• **TESTO SCELTO**:
+===+

Roberto Fedriga, dopo una buona e produttiva gavetta si regala l’album di debutto, omonimo, dieci brani che disegnano un’immagine precisa di quale sia
la sua filosofia musicale e il suo modo di concepire e proporre canzoni.
Gli intenti si svelano
prima ancora di mettere il disco sul
piatto, almeno per chi ha la possibilità e la voglia di preparare l’ascolto
leggendo qualcosa su di lui, perché sapere che il suo attuale maestro è Boris
Savoldelli significa afferrare al volo quanto sia importante per Fedriga
l’utilizzo del mezzo vocale per regalare varietà interpretativa.
Se poi si aggiunge che
il suo mito ed esempio da seguire è un certo Tim Bukley, uno dei cantanti più
innovativi della storia della musica, il quadro si completa in modo definitivo.
Ma i buoni propositi e
i grandi maestri non bastano per arrivare alla costruzione di un prodotto di
qualità, dove l’insegnamento del passato viene utilizzato per creare
originalità, un tocco personale che diventa il brand caratterizzante di un buon
artista.

+===+

• **RICHIESTA DATA 1**: Filtra le righe dei dati e riporta tutte quelle in cui compare la stringa "width".

[Dati sulla posizione di parole ed elementi]
+===+

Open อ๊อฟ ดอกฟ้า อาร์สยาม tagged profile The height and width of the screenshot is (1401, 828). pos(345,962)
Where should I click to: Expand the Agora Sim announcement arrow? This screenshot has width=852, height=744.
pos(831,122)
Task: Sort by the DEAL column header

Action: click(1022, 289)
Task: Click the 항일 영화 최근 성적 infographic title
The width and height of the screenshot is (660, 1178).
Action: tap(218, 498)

+===+

• **RICHIESTA DATA 2**: Secondo il testo scelto, perché sapere che l'attuale maestro di Fedriga è Boris Savoldelli aiuta a capire i suoi intenti ancora prima dell'ascolto?

• **RISPOSTA COMPLETA 1**:
Open อ๊อฟ ดอกฟ้า อาร์สยาม tagged profile The height and width of the screenshot is (1401, 828). pos(345,962)
Where should I click to: Expand the Agora Sim announcement arrow? This screenshot has width=852, height=744.
The width and height of the screenshot is (660, 1178).

• **RISPOSTA COMPLETA 2**: Perché questo fatto fa capire subito quanto sia importante per Fedriga l'uso della voce per ottenere varietà interpretativa.